Below is the code in one iteration.

```python
    # 10. convert sentence to plain text
    queried_texts = [{"text": sent.to_plain_string()} for sent in queried_samples]
    # queried_texts:
    # [
    #   {
    #     "text": "I love Berlin"
    #   },
    #   {
    #     "text": "Tokyo is a city"
    #   }
    # ]


    # 11. send queried_texts to annotation tool
    # annotator annotate the queried samples
    # 'annotate_by_human' method should be provide by user
    annotated_data = annotate_by_human(queried_texts)
    # annotated_data:
    # [
    #     {
    #         "text": ['I', 'love', 'Berlin'],
    #         "labels": ['O', 'O', 'B-LOC']
    #     }
    #     {
    #         "text": ['Tokyo', 'is', 'a', 'city'],
    #         "labels": ['B-LOC', 'O', 'O', 'O']
    #     }
    # ]

    # 12. convert data to sentence
    queried_samples = aligner.align_spaced_language(annotated_data)
```

Step 10, we convert the queried texts to format that the annotation tool can receive. 


Step 11, the user should provide `annotate_by_human()` method, which receive the `queried_texts` to annotation tool and return the annnotation result.

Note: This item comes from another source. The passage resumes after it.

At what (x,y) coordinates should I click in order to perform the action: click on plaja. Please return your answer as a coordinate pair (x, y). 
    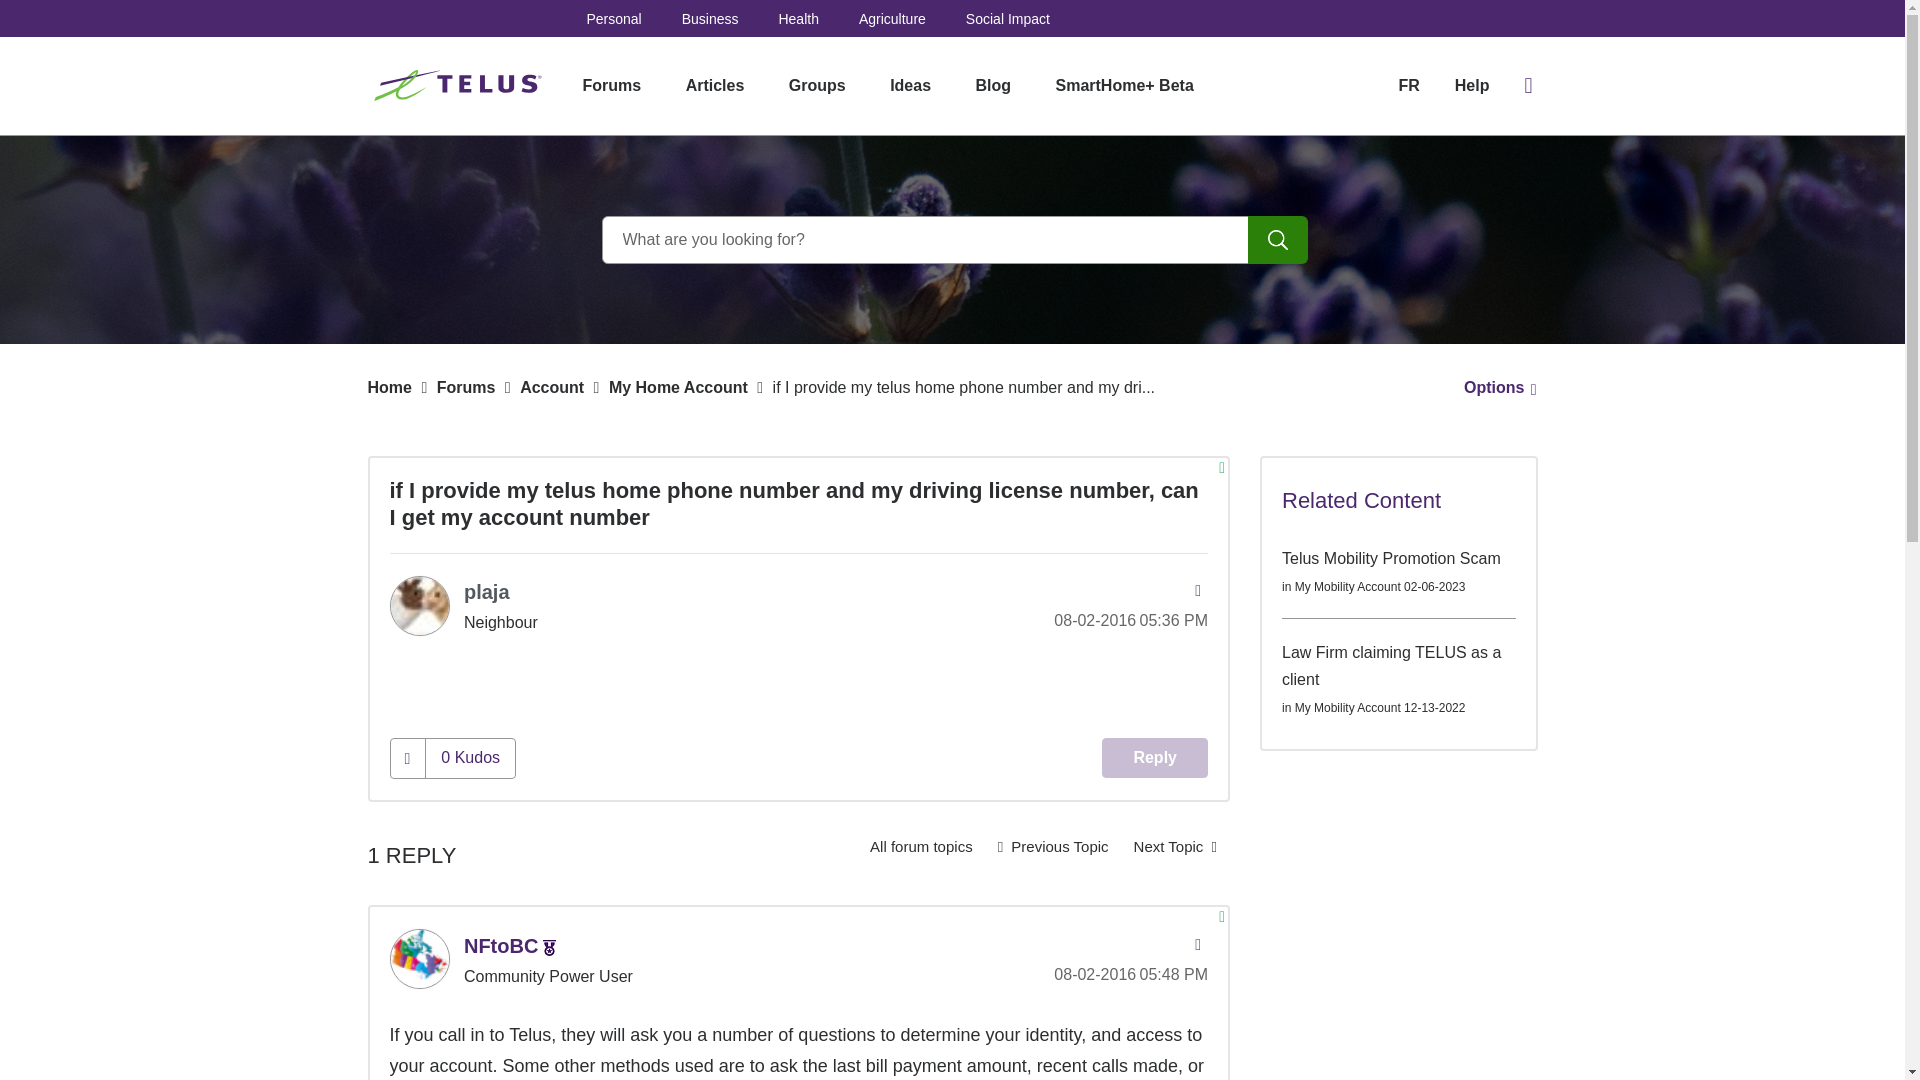
    Looking at the image, I should click on (419, 606).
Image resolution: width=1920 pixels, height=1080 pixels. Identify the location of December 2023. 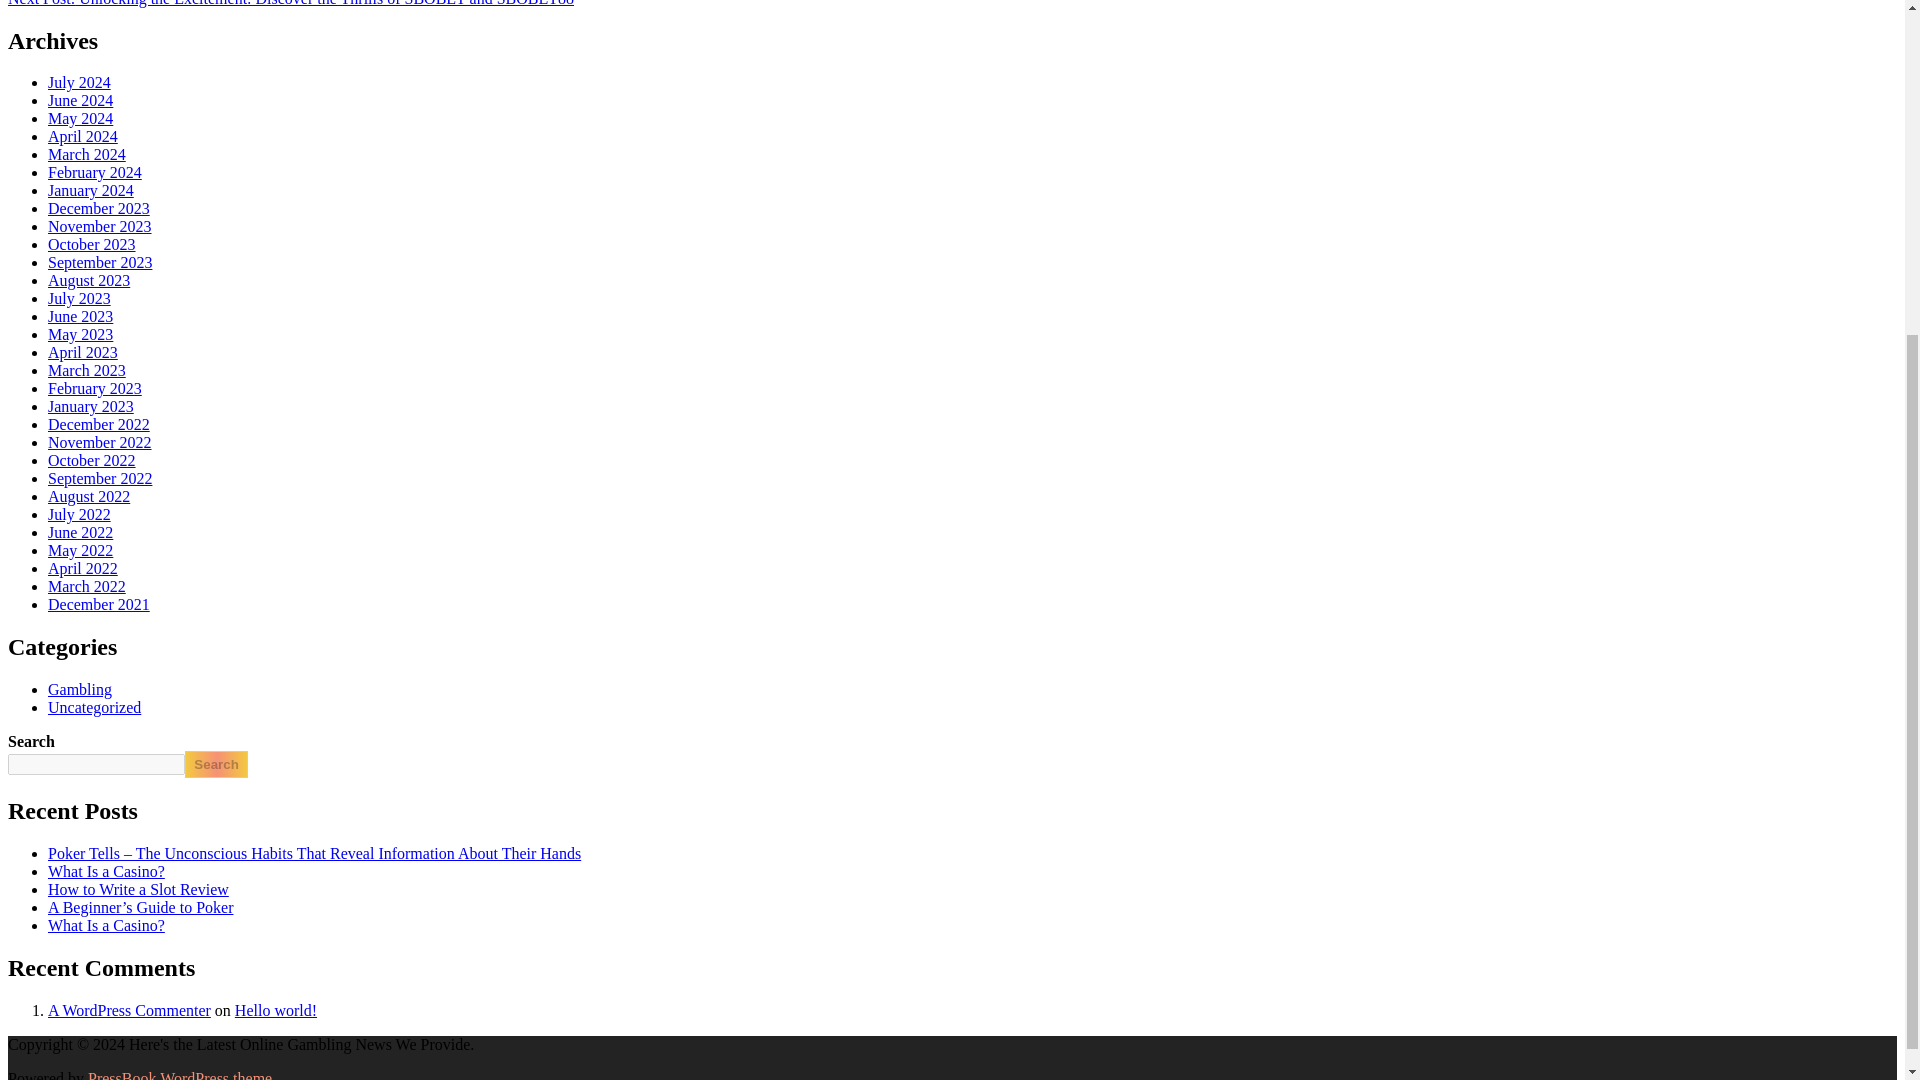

Step 12, we convert `annotated_data` to a list of `flair.data.Sentence` by `aligner`. We support different format of annotated data. More detail is in below tutorial. 

Related tutorial: [Annotated Data](../docs/TUTORIAL_7_Annotated_Data.md)

## Retrain Model

```python
    # 13. retrain model, the queried_samples will be added to corpus.train
    learner.teach(queried_samples, dir_path=f"output/retrain_{i}")
```

Finally, `learner.teach()` will add `queried_sampels` to the training dataset and retrain the model from scratch. The retraining log and model will be saved to `dir_path`.

The whole script can be found in `examples/active_learning_cycle_annotation_mode.py`.